Immunotoxicological investigation of 1-furan-2-yl-3-pyridin-2-yl-propenone in female BALB/c mice

1-Furan-2-yl-3-pyridin-2-yl-propenone (FPP-3) has recently been synthesized and characterized to have an anti-inflammatory activity through the inhibition of the production of nitric oxide and tumor necrosis factor-á. In the present study, adverse effects of FPP-3 on immune functions were determined in female BALB/c mice. When mice were administered orally with FPP-3 at 125, 250 or 500 mg/kg for 7 consecutive days, FPP-3 suppressed the number of antibody-forming cells and reduced thymus weight at 500 mg/kg. In addition, FPP-3 administered mice exhibited reduced splenic cellularity and numbers of splenocyte subsets, such as CD3⁺ cells, CD3⁺CD4 ⁺ cells, CD3⁺CD8⁺ cells and macrophages.

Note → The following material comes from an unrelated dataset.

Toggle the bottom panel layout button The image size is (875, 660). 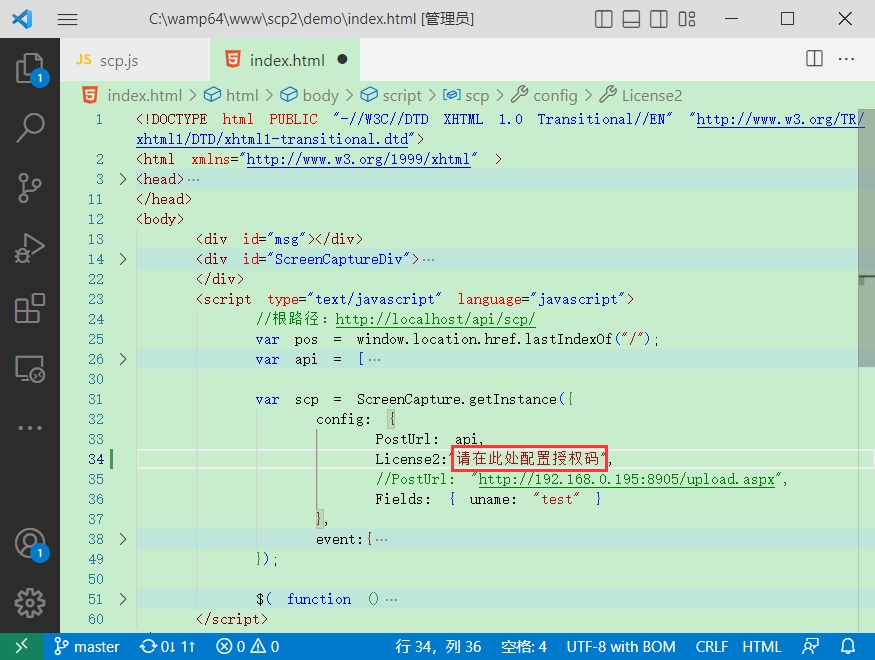tap(631, 19)

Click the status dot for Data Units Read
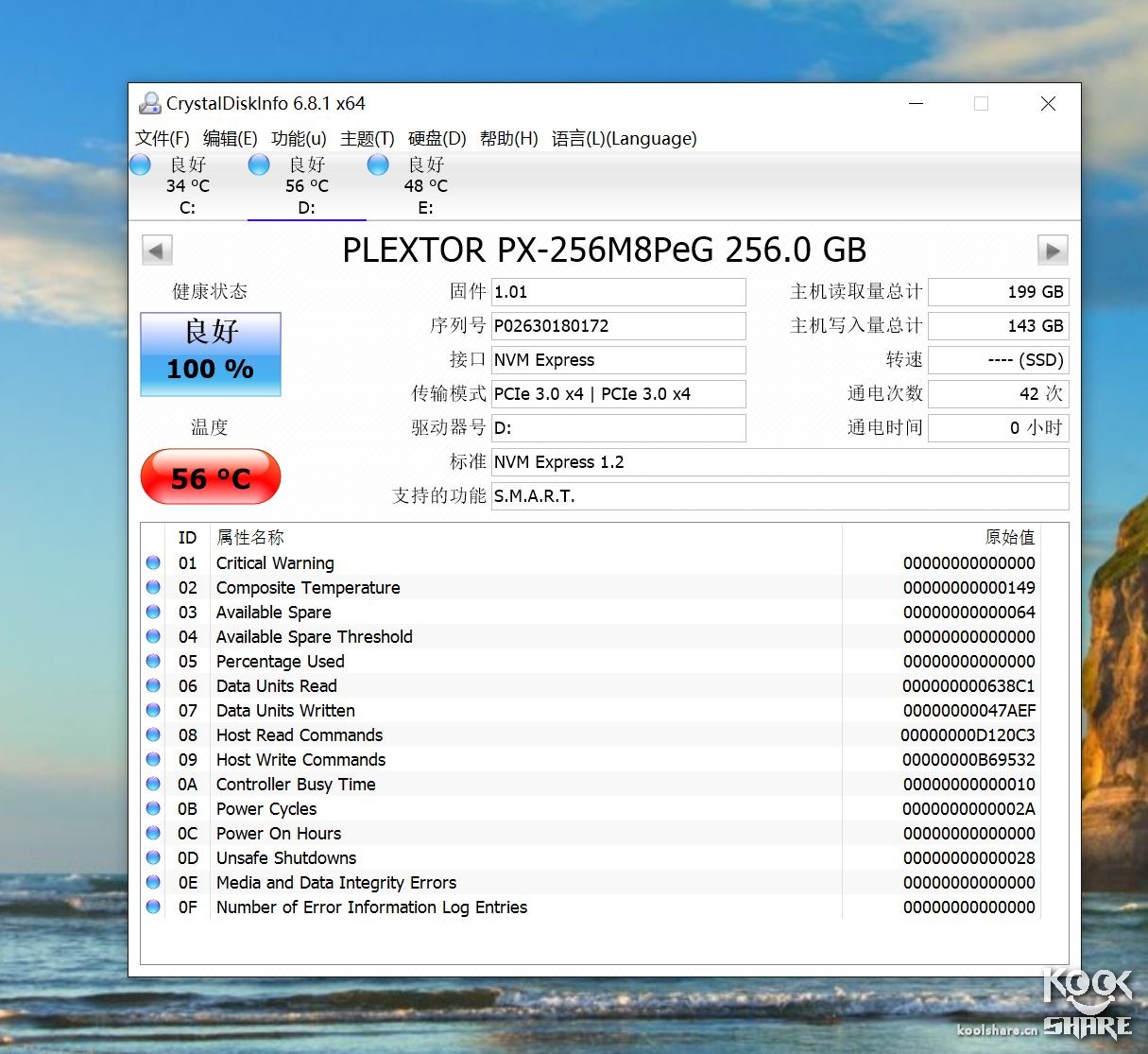point(153,685)
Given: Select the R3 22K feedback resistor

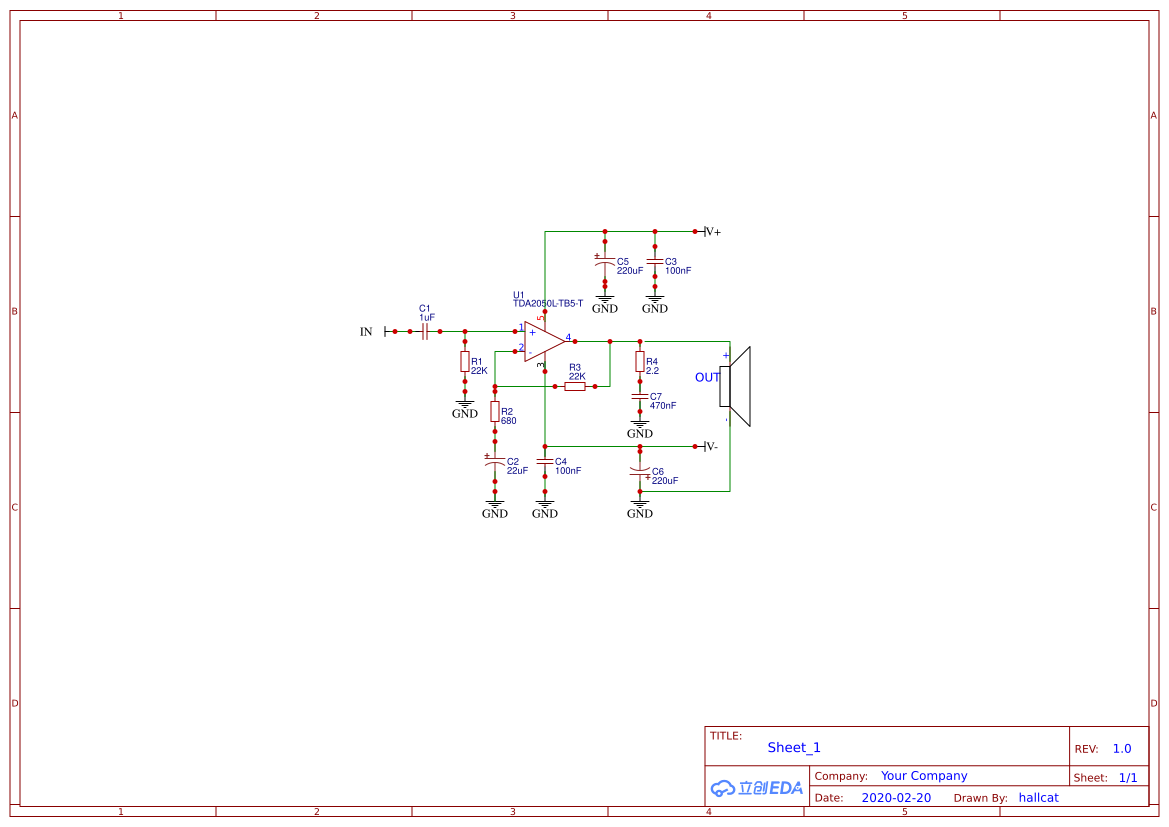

IL-4 mRNA expression was significantly suppressed by FPP-3 treatment. Moreover, the number of CD4⁺IL-4⁺ cells was reduced following the treatment of mice with 500 mg/kg of FPP-3. These results suggested that FPP-3 at 500 mg/kg might be immunotoxic, and that FPP-3-induced immunotoxicity might be mediated, at least in part, through the inhibition of cytokine production, such as IL-4.